Avant ce tems, Monsieur, je connaissais bien de vous le Savant, Le Geometre, le Physicien, l’homme à qui la nature permet de dévoiler ses secrets. Depuis ce tems Monsieur Le Docteur Barbeu du Bourg mon ami a bien voulu me communiquer plusieurs de vos écrits relatifs aux affaires de votre Patrie. J’ai pris la liberté d’en traduire quelques uns. J’y ai reconnu à chaque page le philosophe citoyen occupé avec génie du bonheur de ses freres et des interets les plus chers de l’humanité. Et j’ai regretté encore davantage de ne vous avoir point vu pendant le tems que vous avez passé à Paris. Si notre bonheur vous y ramene, Monsieur, Je vous prie de me permettre de réparer cette perte le plus amplement qu’il me sera possible.

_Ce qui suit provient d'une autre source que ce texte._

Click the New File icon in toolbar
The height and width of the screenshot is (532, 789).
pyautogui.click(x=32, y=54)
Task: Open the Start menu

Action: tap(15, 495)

En attendant recevez les assurances de mon respect et l’hommage de deux écrits imprimés depuis que vous êtes retourné en Angleterre. Le premier et le plus considerable à tous les egards est un recueil des principaux traités economiques du Docteur Quesnay, où je n’ai mis de moi qu’un discours preliminaire, plusieurs avis très simples de l’editeur, une table des matieres, et quelques notes. Le second est un résumé fort court de la doctrine de ce sage Philosophe.

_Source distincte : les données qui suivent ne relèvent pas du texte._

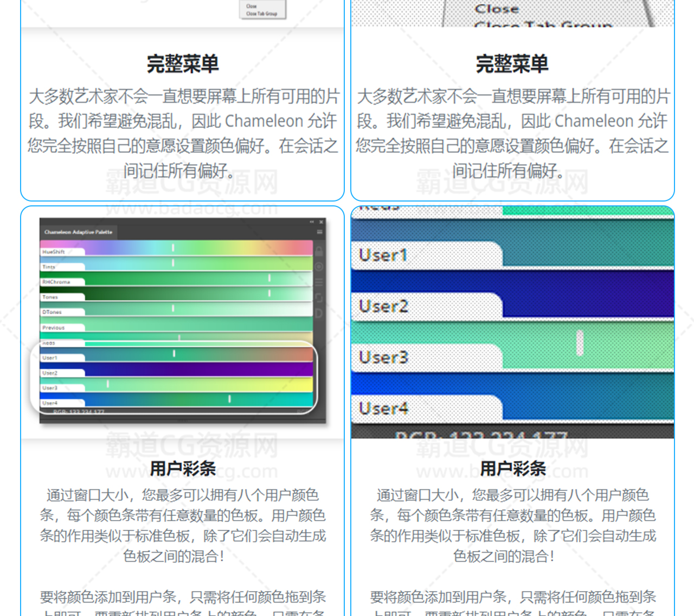Screen dimensions: 694x616
Task: Open the flyout menu icon on the palette tab row
Action: pyautogui.click(x=319, y=232)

Je souhaite que l’un et l’autre vous plaisent. L’importance de la matiere les rend du moins dignes de votre attention. Mais je sens assez combien il faudrait des talens supérieurs aux miens, pour discuter cette matiere immense comme elle devrait l’etre et comme je désirerais quelle le fut. J’y invite les gens de lettres dans le Discours préliminaire de la Physiocratie. Souffrez que je vous y invite particulierement vous même, Monsieur, vous qui possedez des talents si rares et qui savez en faire une application si juste et si rapide aux circonstances où vous vous trouvez. C’est dans le développement évident de tous les droits de l’homme que l’on peut trouver la base et les principes d’un gouvernement à jamais prospere, egalement utile et sur pour la nation qui y sera soumise, et avantageux même pour les autres nations qui environneront celle là et qui profiteront de son amour pour la paix, pour la liberté, de la franchise et de l’immunité qu’elle donnera à son commerce, et de la distribution des richesses multipliées que son agriculture fera naitre. Un Génie comme le vôtre Monsieur est manifestement fait pour rendre frappantes ces verités si utiles au genre humain et pour hâter par là le bonheur de l’univers.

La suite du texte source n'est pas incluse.